INTRODUCTION: Tuberous sclerosis complex (TSC) is a multisystemic genetic disease with high clinical variability and age-related manifestations. These characteristics add to the complexity of transition to adulthood. This study aimed to explore the perception of medical follow-up and transition experience in a large group of patients with TSC who presented epilepsy in childhood. METHOD: This multicenter French study included patients with TSC aged 18 years or older who developed epilepsy before the age of 16 years. A questionnaire specifically designed for the study explored patients' opinion through 270 questions covering different aspects of their social, familial, professional, and medical courses. RESULTS: The questionnaire was sent to 72 patients, and 60 patients were included in the study (83% response rate) with a mean age of 32 years (18-55 years).
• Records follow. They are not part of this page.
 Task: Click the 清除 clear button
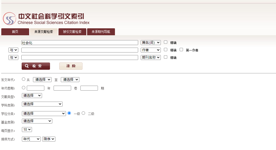click(71, 66)
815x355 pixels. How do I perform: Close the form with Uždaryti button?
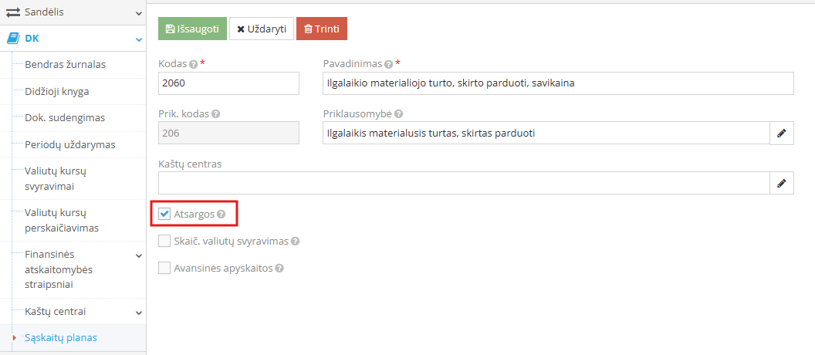[x=262, y=29]
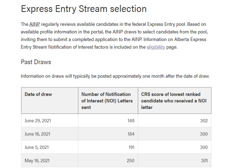Click the CRS score 302 cell

click(204, 121)

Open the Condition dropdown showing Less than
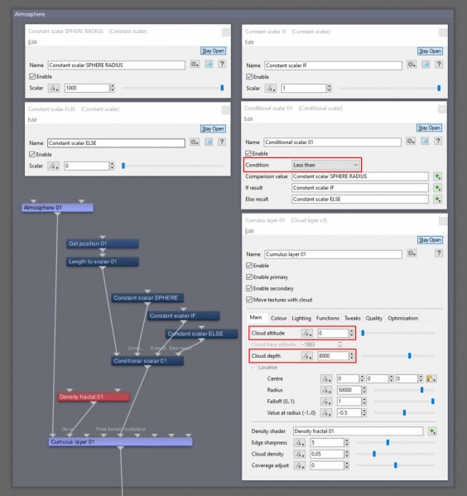(325, 165)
Cognitive impairment was present in 80% of patients, and half of questionnaires were completed by the family. Pediatric care was coordinated by the child neurologist and was more regular and multidisciplinary than adult care. Epilepsy had the best follow-up followed by renal issues. Unmet needs were identified for psychiatric and behavioral disorders, both in children and adults. Respondents considered the help in achieving autonomy better in adult care. Only 50% of patients with a normal intellectual development had clear knowledge about their disease and the need for a regular monitoring. Two-thirds of respondents estimated that they had a transition experience between 16.5 and 21-year-old, considered as good in 60% of them. Seventy percent felt continuity between pediatric and adult care, and only 3% of respondents felt that their care would have been better if they were still followed in pediatric healthcare system. The change of care structure and/or caregivers was the most stressful factor during transition and transfer. CONCLUSION: This study highlights persistent issues in the regularity and coordination of the follow-up of patients with TSC despite established international guidelines. Although most patients had a positive transition experience, there is still an urgent need to optimize transition programs. This would be essential to maintain care continuity between pediatric and adult health systems, especially for patients with TSC with epilepsy and high rate of cognitive and psychiatric impairments.